We choose to use suppliers that implement security in accordance with industry practices for good IT security, and we only use encrypted data communications when transferring sensitive and confidential personal data. We also maintain organizational, physical, and technical security arrangements for all the personal data we hold. We have protocols, controls and relevant policies, procedures, and guidance to maintain these arrangements taking into account the risks associated with the categories of personal data and the using we undertake. We store personal data on servers with limited access located in secured facilities, and our security measures are evaluated on an ongoing basis. The servers are protected by anti-virus software and firewalls, among other measures.
Personal Data retention
C2X stores your personal data for as long as it is necessary to fulfil the purpose of the use, unless C2X is obliged under applicable laws and regulations or is entitled to store the personal data for a longer period, more specifically:
• We retain your personal data as long as we have an ongoing relationship with you (in particular, if you have an account with us or have not withdrawn your marketing consent).
• We will only keep the personal data while your account is active or for as long as needed to provide services to you.
• We retain your personal data for as long as needed in order to comply with our global legal and contractual obligations.
We will also retain your Personal Data where this is advisable to safeguard or improve our legal position (for instance in relation to statutes of limitations, security, litigation, or regulatory investigations).
Data Subjects rights
You are entitled, in the circumstances and under the conditions, and subject to the exceptions, set out in applicable law, to:
• Request access to the personal data we use about you: You have the right to ask us for information about or access to your personal data. There are some exemptions, which means you may not always receive all the data we use.

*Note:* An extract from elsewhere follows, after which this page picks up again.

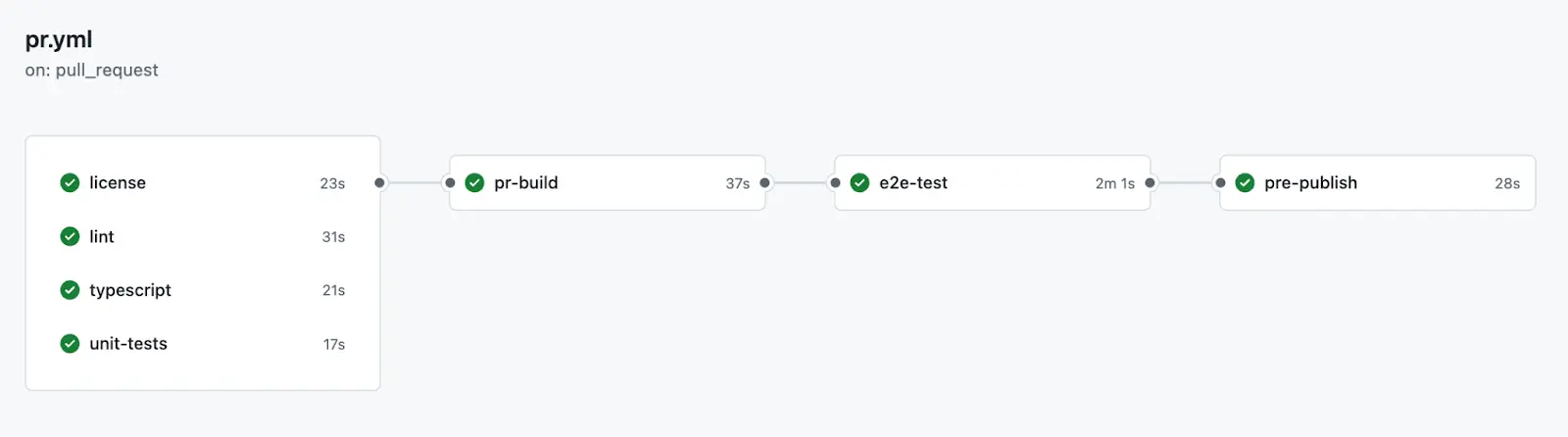1568x437 pixels.
Task: Open the e2e-test job node
Action: (x=992, y=183)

• Request rectification of your personal data: this right entitles you to have your personal data be corrected if it is inaccurate or incomplete.
• Object to the use of your personal data: this right entitles you to request that we no longer use your Personal Data. However, it only applies in certain circumstances, and we may not need to stop the use if we can give legitimate reasons to continue using your personal data.

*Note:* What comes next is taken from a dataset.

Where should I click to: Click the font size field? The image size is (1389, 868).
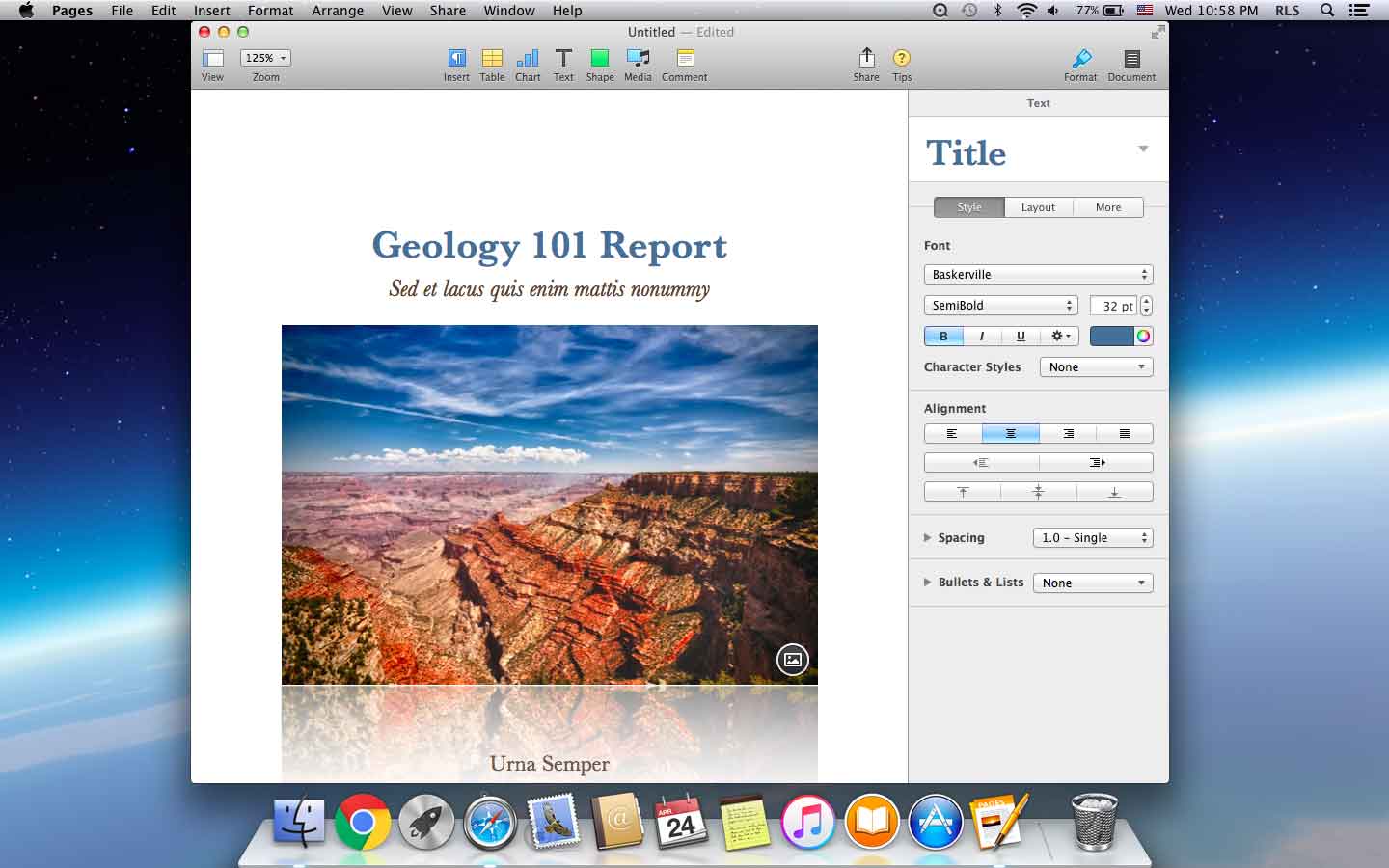(1114, 306)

• Request the erasure of your personal data: this right entitles you to request the erasure of your personal data in certain circumstances.
• Request the restriction of the use of your personal data: this right entitles you to request that we only use your personal data in limited circumstances, including with your consent.
• Request portability of your personal data: this right entitles you to receive a copy (in a structured, commonly used, and machine-readable format) of personal data that you have provided to us or request us to transmit such personal data to another data controller.
• Withdraw your consent: You can withdraw your consent at any time by opting out in the email or by contacting us. However, this will not affect our right to use personal data obtained prior to the withdrawal of your consent, or our right to continue parts of the use based on other legal bases than your consent.
• File a complaint: You can always lodge a complaint with a data protection authority, for example the Danish Data Protection Agency.
Please note that certain personal data may be exempt from the above-mentioned rights pursuant to applicable data privacy laws, or other laws and regulations.
Please contact our Chief Data Privacy Compliance Officer by filling out this contact form, or send a letter to Sundkrogsgade 7, 2100 Copenhagen Ø, Att.: Data Privacy if you have a general question about how C2X uses and/or protects your personal data, if you wish to exercise your rights, or if you wish to make a complaint about how C2X uses your personal data.